Шрифт:
Интервал:
Закладка:
Весной, когда зазеленели деревья, я отправился туда – в Понары.
Воздух был чист и свеж. Как сто лет тому назад, в Понарах пели птицы. Они заливались так неистово, так громко, что, казалось, их ликующее щебетание слышали и мертвые. Восемьдесят тысяч мертвых.
Иногда птицы покидали еще пахнувшие горелой человечиной деревья, садились на землю, на весеннюю глину и своими клювиками выковыривали из насыпи нерасторопного червячка.
Я смотрел на них, и от ужаса у меня сжималось сердце.
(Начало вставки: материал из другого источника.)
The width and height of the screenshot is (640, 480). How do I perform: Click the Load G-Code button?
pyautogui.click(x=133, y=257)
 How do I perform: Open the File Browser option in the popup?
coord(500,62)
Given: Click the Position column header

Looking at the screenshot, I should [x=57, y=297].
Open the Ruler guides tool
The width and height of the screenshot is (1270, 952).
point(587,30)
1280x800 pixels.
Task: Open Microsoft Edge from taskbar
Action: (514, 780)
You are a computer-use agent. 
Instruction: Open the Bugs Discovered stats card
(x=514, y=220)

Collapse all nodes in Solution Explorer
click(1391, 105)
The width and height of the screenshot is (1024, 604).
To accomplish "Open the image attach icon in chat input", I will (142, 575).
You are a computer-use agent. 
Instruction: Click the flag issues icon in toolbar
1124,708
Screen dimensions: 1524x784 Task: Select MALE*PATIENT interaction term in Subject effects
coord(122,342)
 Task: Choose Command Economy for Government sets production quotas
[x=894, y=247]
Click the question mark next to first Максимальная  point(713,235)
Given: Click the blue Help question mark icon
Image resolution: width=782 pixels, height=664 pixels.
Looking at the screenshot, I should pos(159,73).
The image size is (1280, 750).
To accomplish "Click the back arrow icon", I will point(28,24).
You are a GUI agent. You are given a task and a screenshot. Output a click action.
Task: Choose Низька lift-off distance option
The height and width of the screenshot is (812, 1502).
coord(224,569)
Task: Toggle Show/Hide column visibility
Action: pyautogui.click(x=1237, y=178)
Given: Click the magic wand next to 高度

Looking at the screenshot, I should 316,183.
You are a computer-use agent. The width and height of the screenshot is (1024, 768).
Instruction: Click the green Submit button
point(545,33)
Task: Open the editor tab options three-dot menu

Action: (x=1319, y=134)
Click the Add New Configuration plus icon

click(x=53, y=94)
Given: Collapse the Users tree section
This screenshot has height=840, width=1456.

Казалось, они выколупывают не червячка, склевывают не зазевавшуюся мошку, а зрачок сорвиголовы Хаимеле или черноглазой дикарки Ханеле.
Понары были весной, а до того была Большая Синагога, та самая, в которой витал бессмертный дух рабби Элиягу и напротив которой пекарь Рахмиэль мечтал открыть свою доходную лавочку.
Я стоял у руин синагоги, и меня не оставляло ощущение, что вот-вот, через минуту-другую, через короткий миг из груды щебня, из этой смеси вечности и бренности, из-под этого поверженного, бессильного железа восстанет рабби Элиягу и во весь голос, на весь город, на всю Литву, на весь мир возгласит:
– Евреи! Мертвые и живые! Берите ломы и кирки, топоры и стамески! Спешите отовсюду – из местечек и городов, из домов и могил! Большая Синагога не должна лежать в развалинах! Кровельщики, накрывайте крышу! Столяры, выстилайте новыми половицами пол! Стекольщики, застеклите окна! Кузнецы, отлейте подсвечники! Портные, сшейте талесы! Скоро праздник – Песах. Праздник освобождения из египетской неволи! Спешите, спешите, ибо нет страшней неволи, чем беспамятство и забвение!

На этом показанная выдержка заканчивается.